What happens when I throw a ball in the air?

1. Dec 14, 2004

mrbusy

I have a general physics question that has been bugging me for a while. I should point out that I'm not a pysicist, so any answers need to be in very simple noddy terms that any idiot can understand.

My questions is this:
If I throw something into the air it comes back down in my hand. If I were able to throw it a really long way into the air, exactly perpendicular to the ground, would it still come back down in my hand, or, would the Earth have spun a little causing it to drop somewhere else?

I asked this to a friend who has some physics training and he suggested it would come back down in my hand still becuase of the atmosphere. Is this correct?

My real reason for asking is that everytime I get on a Jumbo Jet to travel accross the Atlantic I wonder if the spin of the Earth makes the trip home to London quicker, and if so by how much?

Thanks to anyone who can explain this to me.

2. Dec 14, 2004

HallsofIvy

What your friend meant by "because of the atmosphere" is that the atmosphere moves with the earth. You could not, as I have heard said, go up in a balloon and then wait while the earth revolved under you! The balloon moves with the air which moves with the earth.
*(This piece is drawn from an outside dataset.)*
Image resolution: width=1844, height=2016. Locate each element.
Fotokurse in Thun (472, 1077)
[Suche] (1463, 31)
Without the atmosphere, the answer might be a little different. When you are standing on the surface of the earth, you are revolving with it: your eastward speed is exactly the same as the surface of the earth (and so is the speed of the ball in your hand. As the ball moves upward, it retains that motion BUT, since the radius of the circle it is describing eastward is now longer, moving the same speed to the east results in a smaller angle: The ball would, in fact, fall slightly westward of you!
(That is a variation on "coriolis" force.)

3. Dec 15, 2004

wire2

>You could not, as I have heard said, go up in a balloon and then wait while the earth revolved under you! The balloon moves with the air which moves with the earth.

You can under the right conditions. National Geographic magazine featured a story and pictures of a manned high altitude balloon that circumnavigated the earth. The jet stream will carry one along at a high speed for non powered flight, (relative to the earth's surface). The biggest obstacle was getting permission from some of the middle east countries to "fly" over them.

4. Dec 16, 2004

DaveC426913

"...everytime I get on a Jumbo Jet to travel accross the Atlantic I wonder if the spin of the Earth makes the trip home to London quicker, and if so by how much?..."
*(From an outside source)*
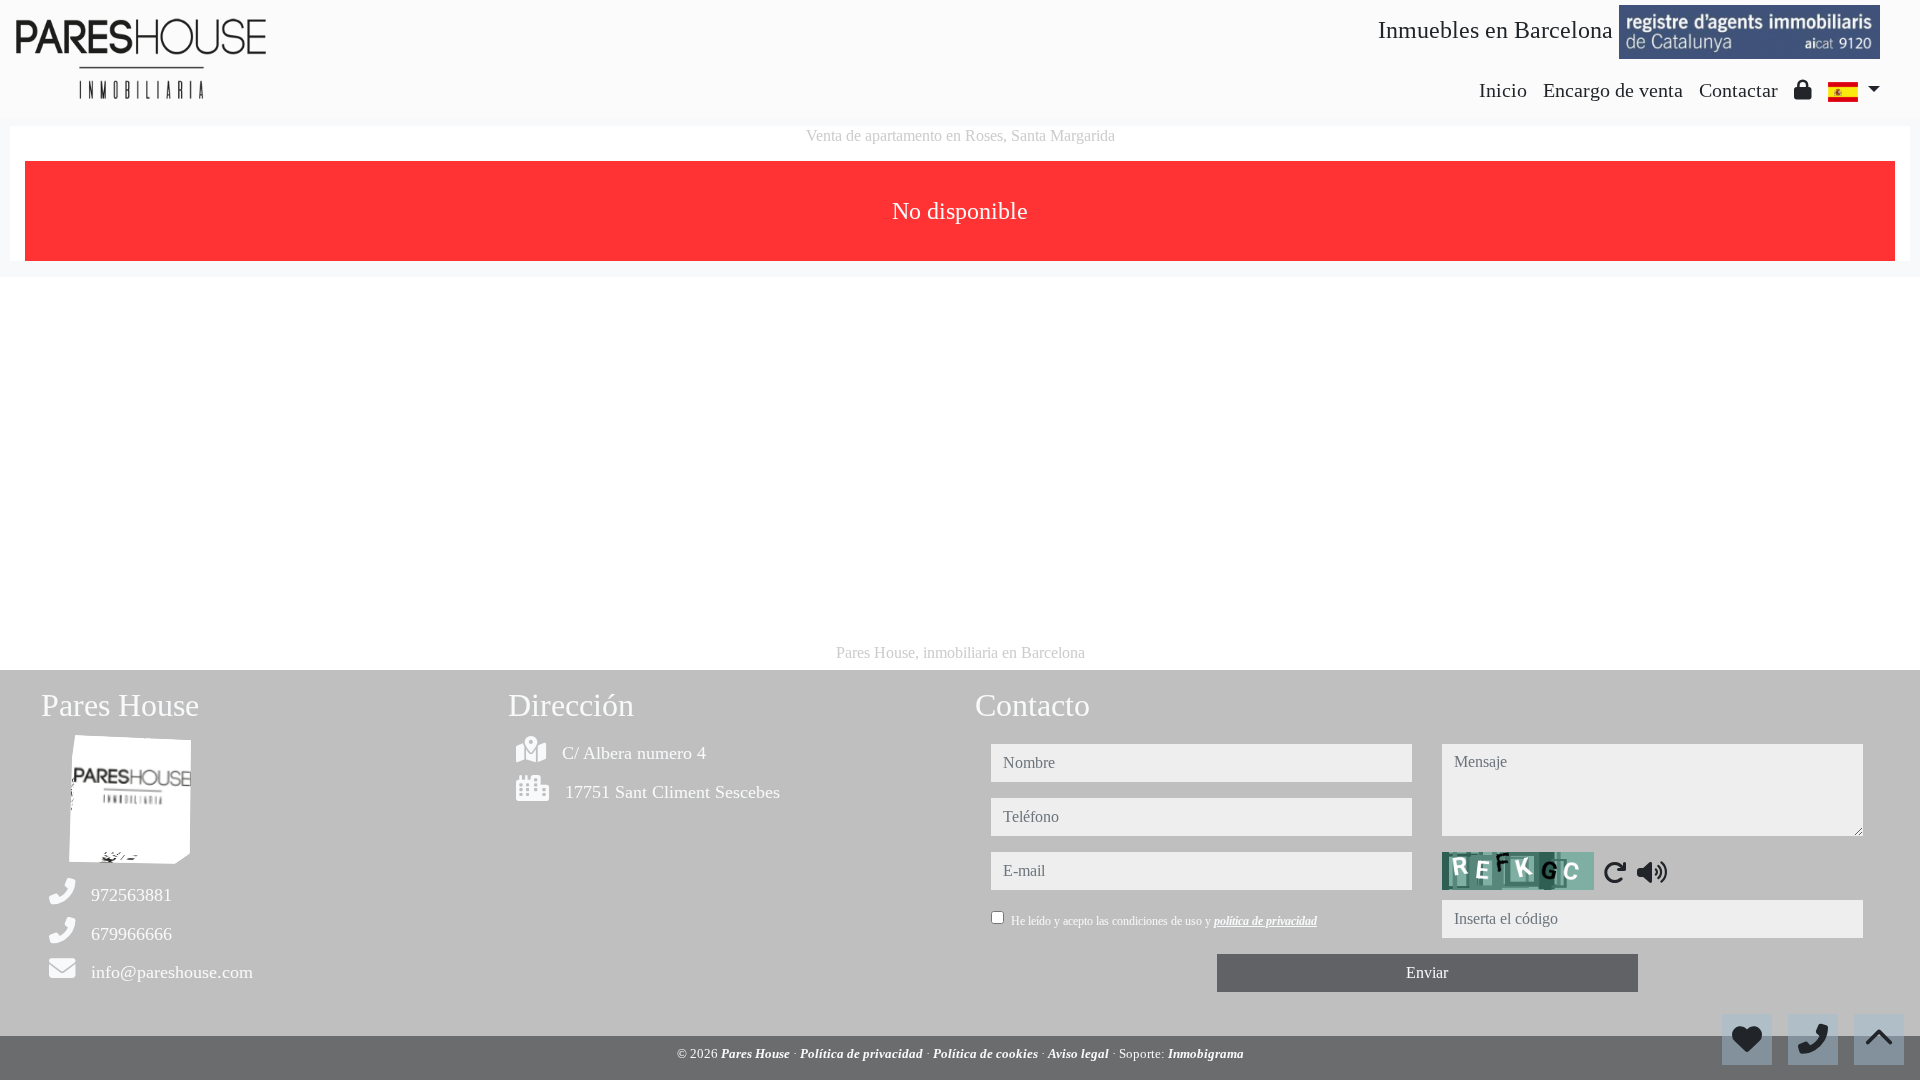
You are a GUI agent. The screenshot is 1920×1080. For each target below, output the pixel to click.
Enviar (1427, 972)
It would be true of the Jumbo were floating in space, and the Earth turned under it. As to how much quicker the trip would be, it would simply a matter of how much the Earth rotated while you are in the air, which is 15 degrees for every hour of flight. Depending on how far you live from the equator, that will be between 0 and 1000 miles for each hour in flight.

New York to Paris is approx. straight across the 45th parallel, and about 3500 miles. So, during a 7 hour flight (3500mi X 500mph), the Earth turns 35 degrees. For you, that's (35*sin(45))= 2350 miles. Your trip to New York is only (3500-2350)=1150 miles! Of course, your trip back would be (3500+2350)=5850 miles.

*However*, that is not the case, as the jet *does* move *with* the Earth. It *started* on the Earth, and it's moving in the atmosphere on the Earth, and it's going to stop on the Earth. There's no reason for it to suddenly stop being affected by the Earth once it is in flight.

The real reason your flight times change is due to headwinds and tailwinds. A 50 mph wind will either add or subtract that speed directly from your air speed. So, 450mph one way (8h45m), and 550mph (6h35m) the other way - that's a 2+ hour difference!